═══ Material provided

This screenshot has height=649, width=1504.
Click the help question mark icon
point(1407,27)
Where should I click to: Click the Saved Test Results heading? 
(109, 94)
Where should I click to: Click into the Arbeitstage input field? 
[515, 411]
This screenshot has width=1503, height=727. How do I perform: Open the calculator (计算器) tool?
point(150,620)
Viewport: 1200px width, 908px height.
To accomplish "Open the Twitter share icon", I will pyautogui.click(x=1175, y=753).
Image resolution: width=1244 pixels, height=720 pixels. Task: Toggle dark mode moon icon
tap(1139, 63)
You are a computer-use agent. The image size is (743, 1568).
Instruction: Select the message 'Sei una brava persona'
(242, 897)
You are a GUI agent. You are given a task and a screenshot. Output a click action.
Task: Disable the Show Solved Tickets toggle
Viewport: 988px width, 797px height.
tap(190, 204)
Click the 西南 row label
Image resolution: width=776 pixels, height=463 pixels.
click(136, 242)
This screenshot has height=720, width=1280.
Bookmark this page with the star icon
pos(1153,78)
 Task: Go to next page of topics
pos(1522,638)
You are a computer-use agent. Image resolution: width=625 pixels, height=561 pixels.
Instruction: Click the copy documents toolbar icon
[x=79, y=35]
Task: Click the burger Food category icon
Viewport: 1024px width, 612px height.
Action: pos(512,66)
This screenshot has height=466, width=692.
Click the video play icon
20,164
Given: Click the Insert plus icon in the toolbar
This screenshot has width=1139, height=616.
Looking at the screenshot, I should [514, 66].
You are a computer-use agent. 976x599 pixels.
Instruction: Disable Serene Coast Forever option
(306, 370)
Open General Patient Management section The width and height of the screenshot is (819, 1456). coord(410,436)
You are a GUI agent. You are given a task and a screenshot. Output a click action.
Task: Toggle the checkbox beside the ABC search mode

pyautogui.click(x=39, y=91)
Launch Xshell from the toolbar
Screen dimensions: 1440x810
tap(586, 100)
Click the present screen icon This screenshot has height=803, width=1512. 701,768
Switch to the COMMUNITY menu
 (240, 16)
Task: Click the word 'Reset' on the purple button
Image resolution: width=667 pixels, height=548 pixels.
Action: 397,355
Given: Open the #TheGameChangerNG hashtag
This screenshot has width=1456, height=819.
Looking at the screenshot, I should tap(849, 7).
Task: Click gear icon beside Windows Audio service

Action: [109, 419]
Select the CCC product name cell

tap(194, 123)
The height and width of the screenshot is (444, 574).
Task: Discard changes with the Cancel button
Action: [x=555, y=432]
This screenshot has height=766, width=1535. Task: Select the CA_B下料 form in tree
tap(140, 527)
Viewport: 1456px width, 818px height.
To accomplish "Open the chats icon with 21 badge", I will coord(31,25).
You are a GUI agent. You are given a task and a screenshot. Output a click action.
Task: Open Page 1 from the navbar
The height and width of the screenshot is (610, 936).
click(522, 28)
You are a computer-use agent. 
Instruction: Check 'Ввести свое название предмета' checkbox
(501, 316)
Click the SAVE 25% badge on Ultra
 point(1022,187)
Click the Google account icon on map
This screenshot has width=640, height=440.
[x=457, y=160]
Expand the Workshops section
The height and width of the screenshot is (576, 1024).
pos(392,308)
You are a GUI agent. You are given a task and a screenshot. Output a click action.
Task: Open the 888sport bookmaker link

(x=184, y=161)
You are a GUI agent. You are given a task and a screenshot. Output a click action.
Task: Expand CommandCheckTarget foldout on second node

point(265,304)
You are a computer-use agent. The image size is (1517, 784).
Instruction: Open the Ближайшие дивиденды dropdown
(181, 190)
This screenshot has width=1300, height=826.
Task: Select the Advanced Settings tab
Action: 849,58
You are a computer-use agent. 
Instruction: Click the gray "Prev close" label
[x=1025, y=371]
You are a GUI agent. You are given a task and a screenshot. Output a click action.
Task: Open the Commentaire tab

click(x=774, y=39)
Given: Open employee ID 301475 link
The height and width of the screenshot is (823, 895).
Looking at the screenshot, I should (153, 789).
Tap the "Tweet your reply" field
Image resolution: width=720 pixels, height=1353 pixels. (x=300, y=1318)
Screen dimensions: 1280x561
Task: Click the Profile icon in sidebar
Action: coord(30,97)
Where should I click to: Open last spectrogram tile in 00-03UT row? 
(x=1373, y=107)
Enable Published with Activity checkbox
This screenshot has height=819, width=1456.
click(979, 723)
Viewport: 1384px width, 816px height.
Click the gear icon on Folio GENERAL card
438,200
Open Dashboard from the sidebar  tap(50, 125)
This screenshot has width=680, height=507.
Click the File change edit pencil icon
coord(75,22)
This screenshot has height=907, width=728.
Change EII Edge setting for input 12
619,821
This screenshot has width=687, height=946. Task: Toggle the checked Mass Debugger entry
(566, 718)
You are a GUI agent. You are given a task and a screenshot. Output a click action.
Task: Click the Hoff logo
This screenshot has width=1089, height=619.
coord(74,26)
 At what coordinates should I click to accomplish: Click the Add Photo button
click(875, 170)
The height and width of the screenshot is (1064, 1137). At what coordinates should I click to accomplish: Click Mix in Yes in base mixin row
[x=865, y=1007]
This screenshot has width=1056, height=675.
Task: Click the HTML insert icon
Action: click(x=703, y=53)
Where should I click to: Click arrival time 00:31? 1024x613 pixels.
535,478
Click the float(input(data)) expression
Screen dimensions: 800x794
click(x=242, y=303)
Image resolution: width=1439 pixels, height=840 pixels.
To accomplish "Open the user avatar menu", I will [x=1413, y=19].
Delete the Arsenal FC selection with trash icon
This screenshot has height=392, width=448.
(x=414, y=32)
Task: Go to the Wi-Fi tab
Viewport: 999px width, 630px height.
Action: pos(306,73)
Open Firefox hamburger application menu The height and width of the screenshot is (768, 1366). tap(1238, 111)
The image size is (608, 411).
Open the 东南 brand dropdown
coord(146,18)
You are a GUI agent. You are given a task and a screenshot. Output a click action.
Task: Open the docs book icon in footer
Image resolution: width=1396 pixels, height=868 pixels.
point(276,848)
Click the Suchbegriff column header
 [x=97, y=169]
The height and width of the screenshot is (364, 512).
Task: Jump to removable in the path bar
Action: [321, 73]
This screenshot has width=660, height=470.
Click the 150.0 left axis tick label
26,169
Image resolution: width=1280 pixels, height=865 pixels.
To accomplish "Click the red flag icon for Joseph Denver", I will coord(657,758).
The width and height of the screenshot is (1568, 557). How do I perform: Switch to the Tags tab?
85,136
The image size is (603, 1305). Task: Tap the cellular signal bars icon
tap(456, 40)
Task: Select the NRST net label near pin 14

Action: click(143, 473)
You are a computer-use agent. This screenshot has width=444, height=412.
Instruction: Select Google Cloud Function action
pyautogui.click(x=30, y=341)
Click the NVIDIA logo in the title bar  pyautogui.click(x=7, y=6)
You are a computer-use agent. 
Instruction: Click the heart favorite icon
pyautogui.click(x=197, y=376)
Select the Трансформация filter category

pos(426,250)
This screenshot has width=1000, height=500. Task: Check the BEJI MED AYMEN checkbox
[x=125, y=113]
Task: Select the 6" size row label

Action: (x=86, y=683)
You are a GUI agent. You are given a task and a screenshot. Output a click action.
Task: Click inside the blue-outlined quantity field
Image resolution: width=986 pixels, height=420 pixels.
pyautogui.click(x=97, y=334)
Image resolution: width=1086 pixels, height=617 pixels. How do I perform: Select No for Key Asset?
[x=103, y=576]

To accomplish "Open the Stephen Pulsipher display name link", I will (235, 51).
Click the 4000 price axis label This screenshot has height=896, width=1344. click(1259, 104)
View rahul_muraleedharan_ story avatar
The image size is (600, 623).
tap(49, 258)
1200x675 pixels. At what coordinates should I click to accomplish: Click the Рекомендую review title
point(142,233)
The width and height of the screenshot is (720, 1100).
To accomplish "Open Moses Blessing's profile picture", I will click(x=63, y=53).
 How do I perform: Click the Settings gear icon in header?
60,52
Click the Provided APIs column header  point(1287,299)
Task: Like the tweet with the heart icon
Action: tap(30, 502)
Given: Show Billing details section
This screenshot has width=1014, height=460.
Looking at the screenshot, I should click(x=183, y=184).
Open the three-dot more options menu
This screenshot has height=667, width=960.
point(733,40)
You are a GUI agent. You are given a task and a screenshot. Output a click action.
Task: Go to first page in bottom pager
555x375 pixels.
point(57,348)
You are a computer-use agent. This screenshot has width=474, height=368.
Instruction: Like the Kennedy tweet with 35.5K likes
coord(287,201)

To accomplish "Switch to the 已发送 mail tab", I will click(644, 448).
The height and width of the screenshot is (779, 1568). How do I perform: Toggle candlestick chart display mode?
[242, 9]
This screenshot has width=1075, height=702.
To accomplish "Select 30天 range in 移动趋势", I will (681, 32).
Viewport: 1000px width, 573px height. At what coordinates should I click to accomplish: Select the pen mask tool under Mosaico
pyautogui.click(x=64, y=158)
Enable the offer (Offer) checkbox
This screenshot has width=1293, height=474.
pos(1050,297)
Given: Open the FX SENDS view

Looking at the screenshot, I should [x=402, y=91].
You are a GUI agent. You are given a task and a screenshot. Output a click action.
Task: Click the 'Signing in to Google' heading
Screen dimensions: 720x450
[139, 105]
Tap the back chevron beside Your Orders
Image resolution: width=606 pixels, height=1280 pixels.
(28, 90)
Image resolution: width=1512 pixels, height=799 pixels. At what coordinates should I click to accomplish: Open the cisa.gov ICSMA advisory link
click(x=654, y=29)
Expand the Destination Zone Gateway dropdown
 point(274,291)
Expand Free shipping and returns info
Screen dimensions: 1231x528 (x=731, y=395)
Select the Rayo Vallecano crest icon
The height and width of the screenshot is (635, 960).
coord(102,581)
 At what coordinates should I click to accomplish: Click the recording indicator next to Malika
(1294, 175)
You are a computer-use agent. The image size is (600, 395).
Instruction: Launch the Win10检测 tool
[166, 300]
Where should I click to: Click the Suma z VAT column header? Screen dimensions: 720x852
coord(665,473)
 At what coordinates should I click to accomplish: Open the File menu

══════

Work task: The required output is each line of the entries that contains the word "logo".

Answer:
Task: Click the Hoff logo
Click the NVIDIA logo in the title bar  pyautogui.click(x=7, y=6)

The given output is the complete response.